Activity list>
1. Answer these questions using the Purplebricks commentary:
(a) Excluding Australian revenue, by how much did Purplebricks miss Hardman's December 2015 revenue projection for fiscal 2017?
(b) What instruction-to-sale-agreed ratio did the company report in its fiscal 2017 prelims?
(c) Which review site has Purplebricks threatened with legal action?
2. Write the next part of the Purplebricks commentary, picking up after its final sentence.
*** Opening Given passage ***
2. Purplebricks also fell short of Hardman’s December 2015 projection of £49.2m revenue for fiscal 2017. The miss was £6m, excluding Australian revenue, which wasn’t in view in December 2015. The company has undoubtedly shaken up the UK market, but do revenue and profit projection misses (plus the timing of the move into Australia, and recently the US) suggest all isn’t entirely rosy?
3. The company reported an 83% ratio of instruction-to-sale-agreed (disingenuously called “instruction to sale”) in its fiscal 2017 prelims. What it doesn’t disclose is how many of its instructions reach completion (without the involvement of another estate agent). According to my calculations, if the average price of the properties it handles were near to the UK average, the instruction-to-completion ratio would be in the region of 63%. And, if that were the case, there would be quite a number of unhappy punters undermining by word of mouth the advertising campaigns at which Purplebricks is throwing increasing amounts of cash.
4. The company trumpets hugely positive ratings on Trustpilot, but other review sites, including allAgents.co.uk, tend to have a higher proportion of negative reviews. allAgents has been threatened with legal action by Purplebricks.
*** Closing Given passage ***
*** Opening Information ***
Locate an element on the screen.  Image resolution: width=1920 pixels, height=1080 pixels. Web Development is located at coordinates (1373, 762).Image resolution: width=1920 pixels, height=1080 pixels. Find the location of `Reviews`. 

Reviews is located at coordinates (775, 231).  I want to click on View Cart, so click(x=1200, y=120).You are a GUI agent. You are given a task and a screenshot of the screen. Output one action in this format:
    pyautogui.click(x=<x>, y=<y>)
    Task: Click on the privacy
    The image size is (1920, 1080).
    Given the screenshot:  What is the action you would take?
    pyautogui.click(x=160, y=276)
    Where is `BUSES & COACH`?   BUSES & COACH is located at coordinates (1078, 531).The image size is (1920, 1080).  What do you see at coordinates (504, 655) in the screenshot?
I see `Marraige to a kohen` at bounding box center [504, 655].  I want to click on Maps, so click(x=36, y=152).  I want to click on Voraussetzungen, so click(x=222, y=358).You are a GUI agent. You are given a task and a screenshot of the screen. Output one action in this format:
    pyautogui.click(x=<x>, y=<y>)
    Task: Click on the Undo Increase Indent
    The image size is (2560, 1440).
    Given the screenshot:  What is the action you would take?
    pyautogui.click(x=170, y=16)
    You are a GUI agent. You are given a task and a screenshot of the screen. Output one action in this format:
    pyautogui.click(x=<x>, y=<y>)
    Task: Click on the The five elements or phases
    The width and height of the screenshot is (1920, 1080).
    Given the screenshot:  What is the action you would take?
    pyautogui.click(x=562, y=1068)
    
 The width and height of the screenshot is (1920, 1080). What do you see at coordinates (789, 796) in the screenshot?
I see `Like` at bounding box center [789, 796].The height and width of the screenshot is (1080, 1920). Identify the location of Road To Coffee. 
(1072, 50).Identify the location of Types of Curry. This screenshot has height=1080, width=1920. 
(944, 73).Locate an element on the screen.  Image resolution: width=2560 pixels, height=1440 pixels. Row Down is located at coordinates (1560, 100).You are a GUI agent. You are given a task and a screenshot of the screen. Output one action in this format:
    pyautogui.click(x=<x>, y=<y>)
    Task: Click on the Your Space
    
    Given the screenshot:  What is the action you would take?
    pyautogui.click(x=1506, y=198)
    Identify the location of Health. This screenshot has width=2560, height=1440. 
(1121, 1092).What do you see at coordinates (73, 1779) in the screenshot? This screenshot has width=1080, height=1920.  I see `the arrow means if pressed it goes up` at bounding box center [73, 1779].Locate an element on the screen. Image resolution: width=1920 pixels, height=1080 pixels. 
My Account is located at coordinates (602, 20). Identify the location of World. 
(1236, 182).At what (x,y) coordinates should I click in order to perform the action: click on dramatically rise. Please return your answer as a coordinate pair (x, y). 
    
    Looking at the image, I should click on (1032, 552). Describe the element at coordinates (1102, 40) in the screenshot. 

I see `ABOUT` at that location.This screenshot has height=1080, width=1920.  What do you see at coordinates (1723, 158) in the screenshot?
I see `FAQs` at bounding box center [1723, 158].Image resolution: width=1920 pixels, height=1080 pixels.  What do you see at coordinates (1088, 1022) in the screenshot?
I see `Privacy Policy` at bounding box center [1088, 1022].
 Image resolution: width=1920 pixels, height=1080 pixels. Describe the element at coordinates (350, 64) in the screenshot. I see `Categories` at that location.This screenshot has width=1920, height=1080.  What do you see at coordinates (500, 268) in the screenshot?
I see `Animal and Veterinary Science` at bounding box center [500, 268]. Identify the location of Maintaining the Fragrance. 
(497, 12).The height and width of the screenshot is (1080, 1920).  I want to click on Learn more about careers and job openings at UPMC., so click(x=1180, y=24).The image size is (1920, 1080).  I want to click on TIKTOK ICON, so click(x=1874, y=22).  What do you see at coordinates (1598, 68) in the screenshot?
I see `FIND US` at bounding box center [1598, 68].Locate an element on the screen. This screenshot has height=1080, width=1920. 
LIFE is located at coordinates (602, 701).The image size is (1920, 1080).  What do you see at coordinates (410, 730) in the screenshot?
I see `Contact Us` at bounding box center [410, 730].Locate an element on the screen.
*** Closing Information ***
Responses to the exercise>
1.
(a) £6m
(b) 83%
(c) allAgents.co.uk

2.
5. Whatever the rights and wrongs of the review websites controversy, allAgents isn’t the only recipient of lawyers’ letters from Purplebricks. In my experience, companies that routinely use this means to seek to suppress negative comment or critical debate usually make for poor investments.
6. Disingenuousness, casual breaches of minor rules and regulations, and other arguably de minimis matters of integrity can be symptomatic of a deeper malaise in the culture of a company. Purplebricks concerns me. One of too many examples for my liking: AIM companies are required to update their shares in issue and major shareholders on their website at least every six months. Currently (29/9/17, 15:30), Purplebricks hasn’t updated the information since 17 December 2015.
8. There’s no track record of how the upfront fixed-fee business model performs in a slow housing market.
9. Historically, the US market has been incredibly tough to crack for British consumer-facing businesses. Many have ultimately retreated with their tails between their legs.
10. With a market cap of over £1bn and trading on 23 times fiscal 2017 sales and 11 times company-guided fiscal 2018 sales, there’s very little room for anything other than high hopes being met.
For these and other reasons, it’s a sell for me. For keen holders, it may be prudent to “dance near the door”.